··· Given information
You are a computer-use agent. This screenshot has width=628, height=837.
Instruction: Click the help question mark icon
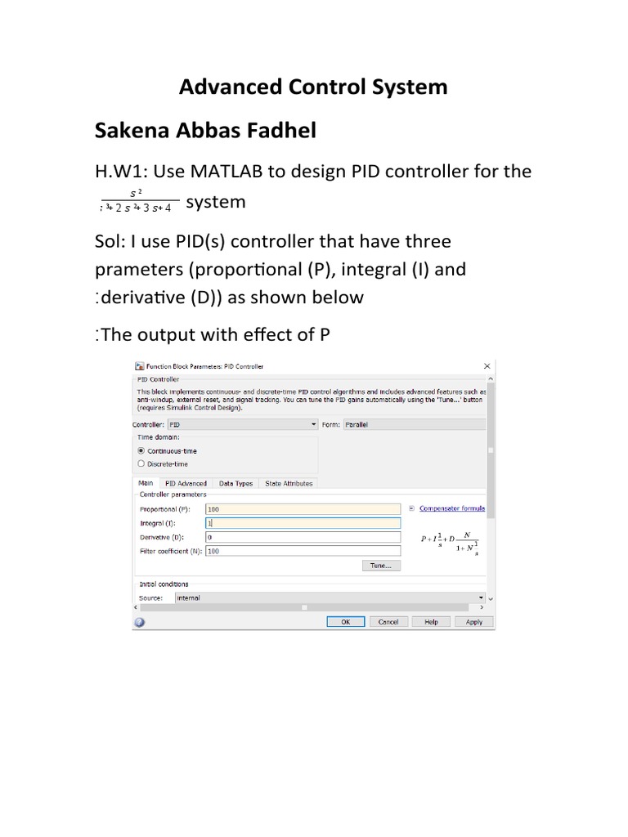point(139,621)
······
··· Given information
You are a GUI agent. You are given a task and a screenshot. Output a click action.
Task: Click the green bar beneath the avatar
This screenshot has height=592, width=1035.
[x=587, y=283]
······
Look through the records above for the string "agent", then copy every line that has it.

You are a computer-use agent. This screenshot has width=628, height=837.
You are a GUI agent. You are given a task and a screenshot. Output a click action.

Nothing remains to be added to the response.